### AVAILABLE DATA:
_ _ _ _ _

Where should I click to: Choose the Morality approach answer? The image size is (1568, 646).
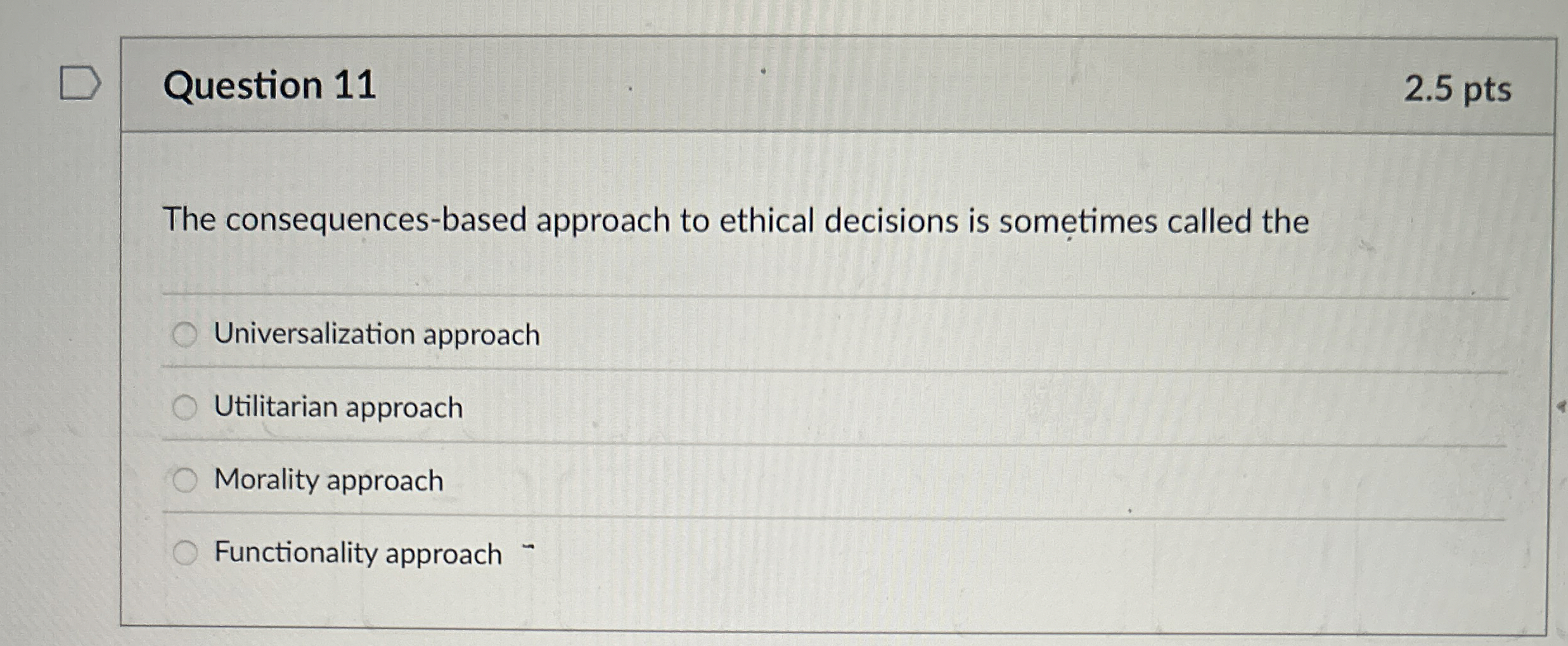[184, 481]
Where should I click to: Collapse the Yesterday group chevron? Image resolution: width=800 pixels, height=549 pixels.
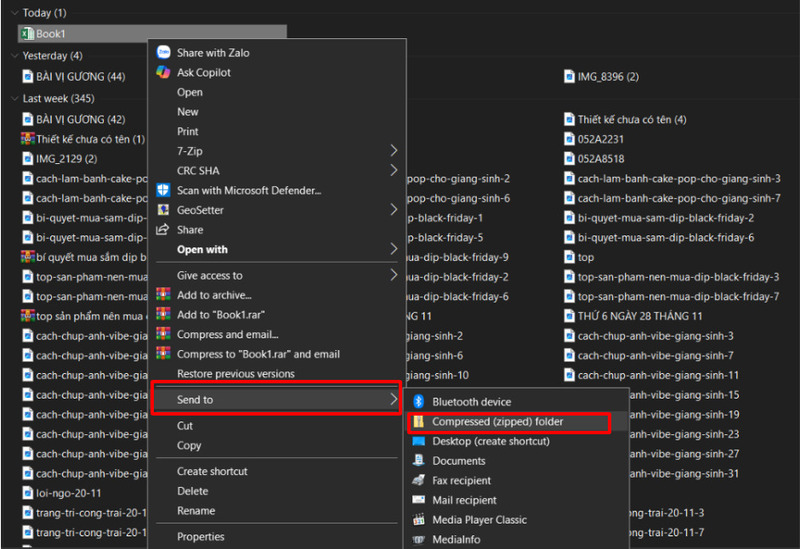pyautogui.click(x=13, y=56)
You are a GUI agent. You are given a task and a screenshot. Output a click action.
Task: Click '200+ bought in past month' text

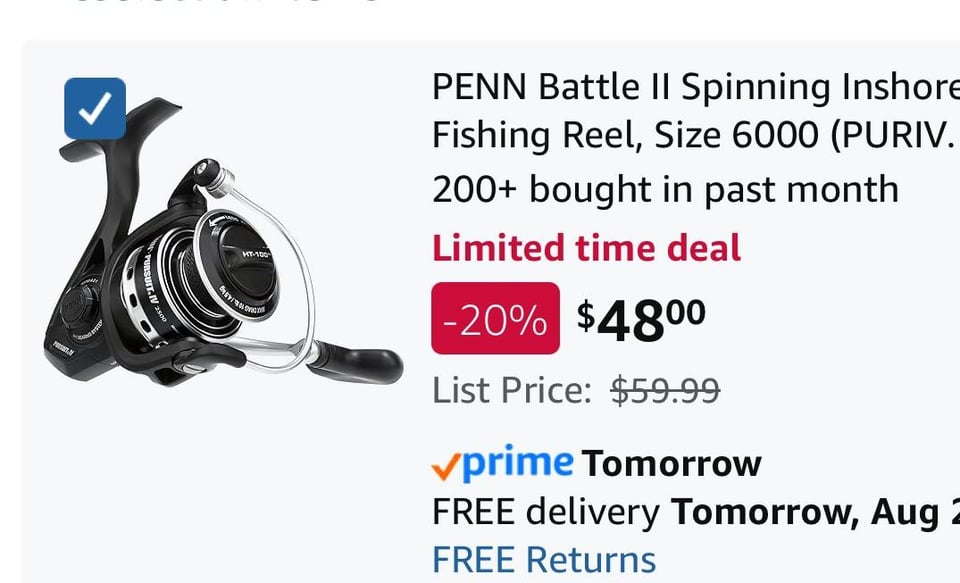[664, 189]
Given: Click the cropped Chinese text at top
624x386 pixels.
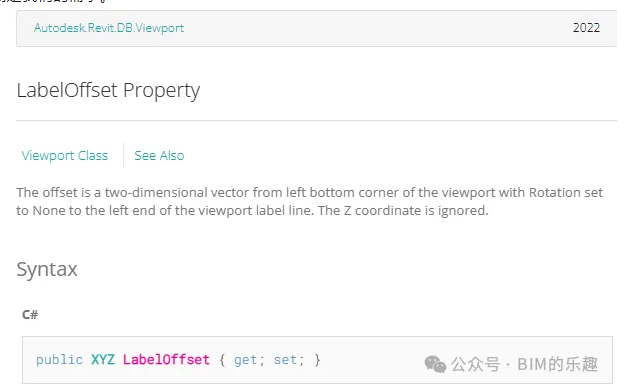Looking at the screenshot, I should click(54, 1).
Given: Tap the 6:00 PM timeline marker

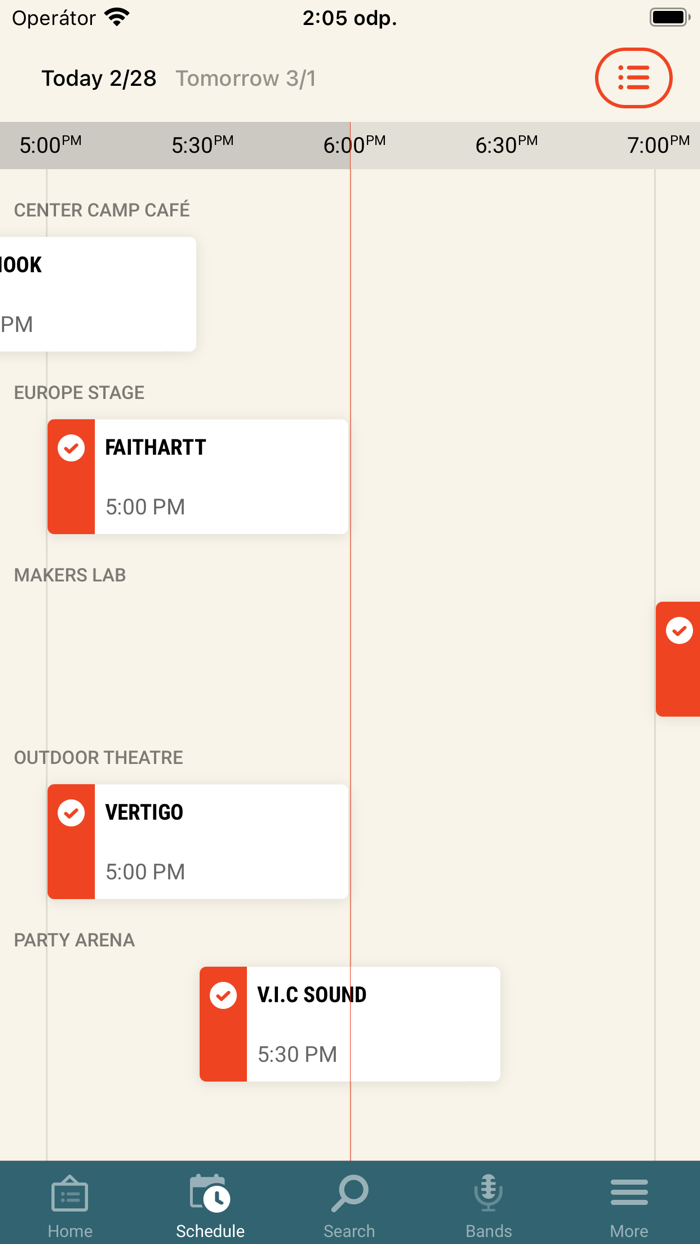Looking at the screenshot, I should point(354,146).
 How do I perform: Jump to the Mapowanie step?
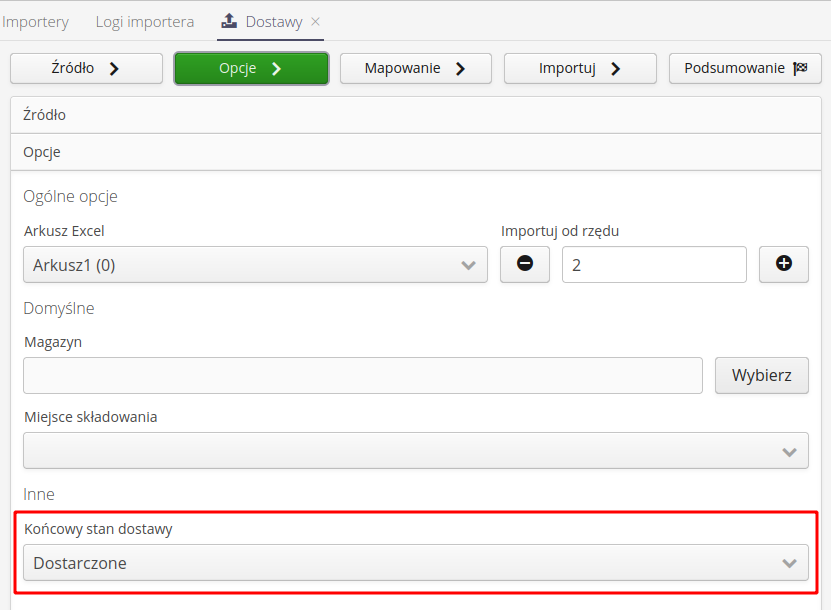pos(416,68)
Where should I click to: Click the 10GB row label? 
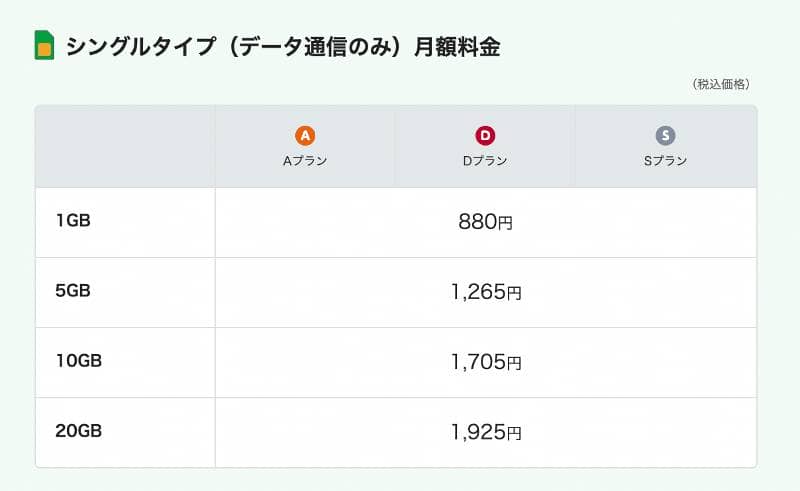(x=79, y=361)
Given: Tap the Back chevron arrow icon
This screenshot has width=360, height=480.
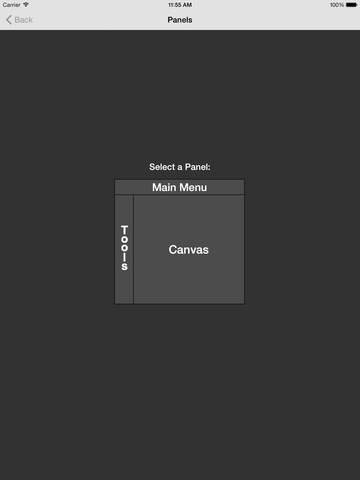Looking at the screenshot, I should 9,20.
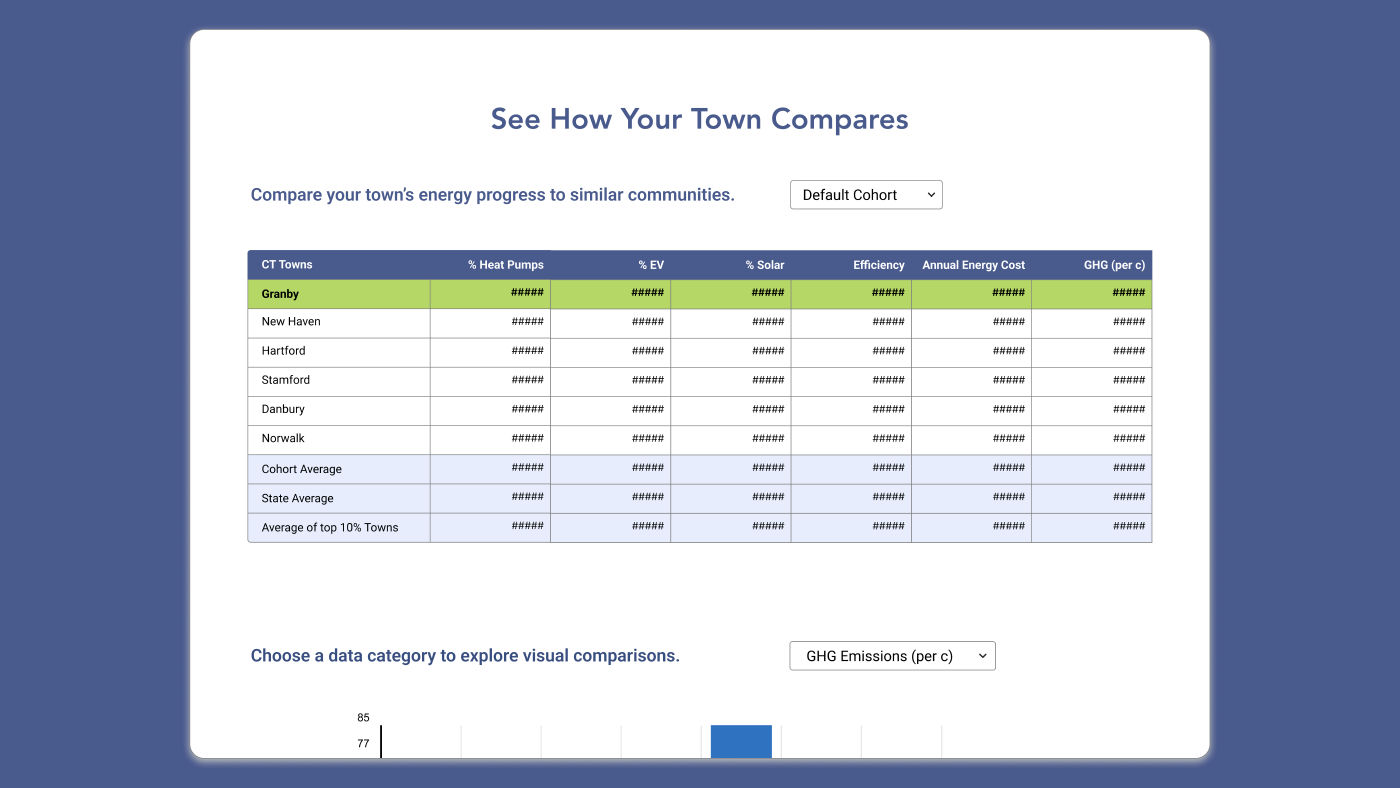The image size is (1400, 788).
Task: Click the Cohort Average row label
Action: pos(302,469)
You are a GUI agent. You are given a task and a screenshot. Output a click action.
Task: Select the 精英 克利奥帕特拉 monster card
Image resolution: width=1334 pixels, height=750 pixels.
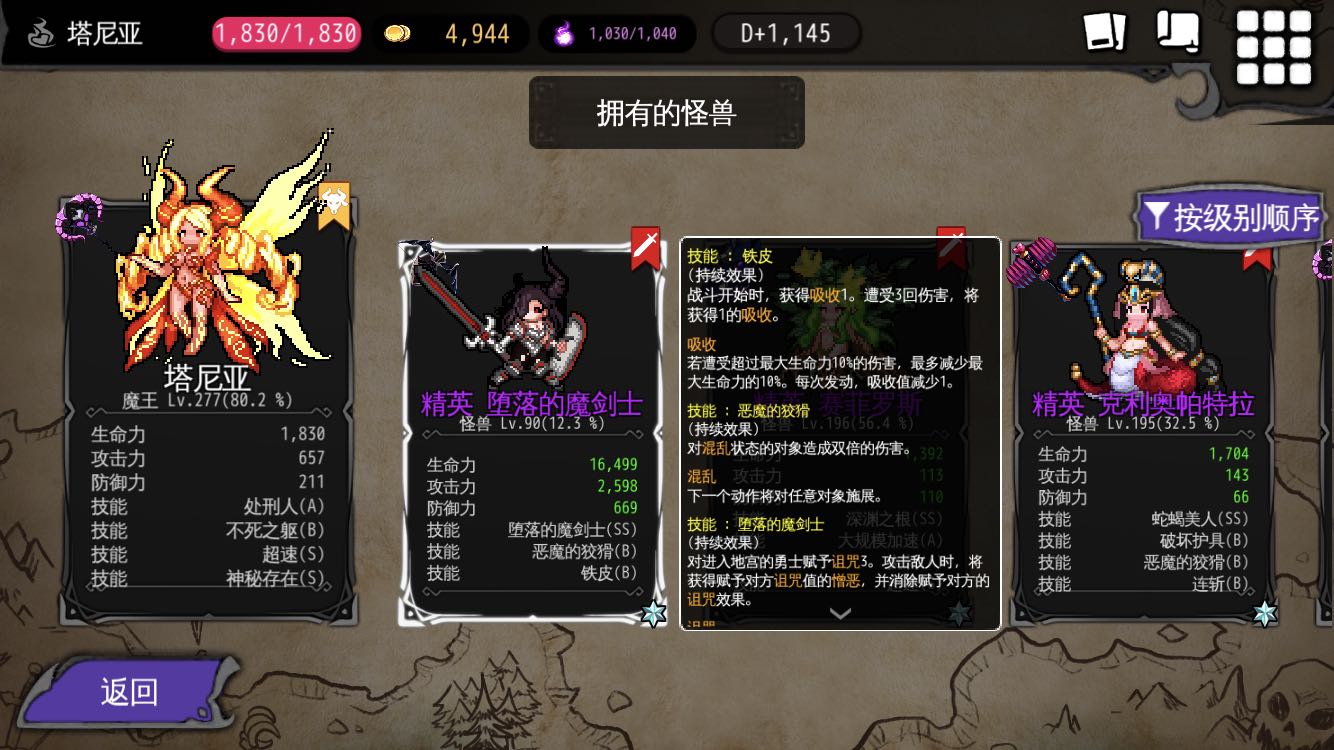tap(1143, 432)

_ _ _ _ _

### DIRECTIONS FOR THIS TASK:
Rewrite the part of the listing that opens with the line containing "How do I perform: Jump" and closes with the line containing "Action: pos(302,469)", putting "arrow button" in place of "chevron arrow icon" and keeping everything else the same. Leave the pictures out of your answer.

### TASK ANSWER:
 How do I perform: Jump to the Mapowanie step?
pos(416,68)
Where should I click to: Click the 10GB row label? 
(x=79, y=361)
Given: Tap the Back arrow button
This screenshot has width=360, height=480.
Looking at the screenshot, I should 9,20.
The image size is (1400, 788).
Task: Click the Cohort Average row label
Action: pos(302,469)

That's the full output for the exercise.